What Is a Search Data Structure?
A search engine usually refers to a full-text search engine that collects tens to billions of web pages on the World Wide Web and indexes each word (that is, a keyword) in the web pages to establish an index database. When a user searches for a certain keyword, all web pages that contain the keyword in the page content will be searched out as search results. After sorting by a complex algorithm (or including commercialized bidding ranking, commercial promotion, or advertising), these results will be ranked in order according to their relevance to the search keywords (or have nothing to do with relevance).
- 1,
- The working principle of a search engine is to crawl web pages from the Internet, build an index database, and search and sort in the index database. Its entire working process is roughly divided into four parts: information collection, information analysis, information query and user interface. Information collection is when a network robot scans a website within a certain IP address range and traverses the Web space to collect web page data. To ensure that the collected data is up-to-date, the web robot will return to the web pages that have been crawled; A program that extracts index entries from the collected information and expresses them by index entries
- Inverted is one of the data structures commonly used by search engines.

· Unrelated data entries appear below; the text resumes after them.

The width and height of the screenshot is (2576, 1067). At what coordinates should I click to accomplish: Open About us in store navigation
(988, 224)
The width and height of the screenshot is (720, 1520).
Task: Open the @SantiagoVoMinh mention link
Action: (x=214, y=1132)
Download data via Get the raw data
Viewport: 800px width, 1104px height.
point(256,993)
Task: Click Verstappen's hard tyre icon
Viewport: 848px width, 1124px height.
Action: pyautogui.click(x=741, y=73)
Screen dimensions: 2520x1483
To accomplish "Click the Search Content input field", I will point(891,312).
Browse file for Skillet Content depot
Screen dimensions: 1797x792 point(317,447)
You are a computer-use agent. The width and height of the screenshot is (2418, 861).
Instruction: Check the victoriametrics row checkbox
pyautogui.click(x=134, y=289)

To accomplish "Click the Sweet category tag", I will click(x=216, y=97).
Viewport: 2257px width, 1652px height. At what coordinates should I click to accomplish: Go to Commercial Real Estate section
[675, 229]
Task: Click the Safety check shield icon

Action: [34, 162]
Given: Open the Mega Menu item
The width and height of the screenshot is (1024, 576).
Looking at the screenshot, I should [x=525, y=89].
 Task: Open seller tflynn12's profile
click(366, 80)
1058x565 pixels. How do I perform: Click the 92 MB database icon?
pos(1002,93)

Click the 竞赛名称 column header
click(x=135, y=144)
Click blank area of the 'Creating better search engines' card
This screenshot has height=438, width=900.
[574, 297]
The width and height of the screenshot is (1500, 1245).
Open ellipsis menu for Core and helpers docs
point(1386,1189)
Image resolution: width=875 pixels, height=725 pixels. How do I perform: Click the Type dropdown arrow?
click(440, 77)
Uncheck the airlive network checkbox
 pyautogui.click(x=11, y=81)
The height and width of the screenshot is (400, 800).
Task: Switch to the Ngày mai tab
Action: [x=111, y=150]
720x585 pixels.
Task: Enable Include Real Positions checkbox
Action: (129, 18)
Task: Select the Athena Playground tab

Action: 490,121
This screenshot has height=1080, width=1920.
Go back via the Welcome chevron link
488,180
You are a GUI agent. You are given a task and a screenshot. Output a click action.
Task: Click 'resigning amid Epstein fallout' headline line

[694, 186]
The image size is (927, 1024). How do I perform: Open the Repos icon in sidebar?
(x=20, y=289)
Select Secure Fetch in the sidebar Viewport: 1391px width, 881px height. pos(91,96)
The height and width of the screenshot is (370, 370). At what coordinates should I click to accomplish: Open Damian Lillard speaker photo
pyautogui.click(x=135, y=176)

Inverted index refers to the use of the non-primary attribute value (also called the secondary key) of a record to find a record. The organized file is called an inverted file, that is, a secondary index. The inverted file includes all the secondary key values, and lists all the primary key values of the records related to it. It is mainly used for complex queries. Unlike traditional SQL queries, search engines often require an efficient data structure to provide external retrieval services during the pre-processing stage of the search engine's collection of data. The most effective data structure currently available is an "inverted file". A simple inverted file can be defined as a structure that uses the keywords of the document as the index and the document as the index target (similar to ordinary books, the index is the keyword, and the page of the book is the index target).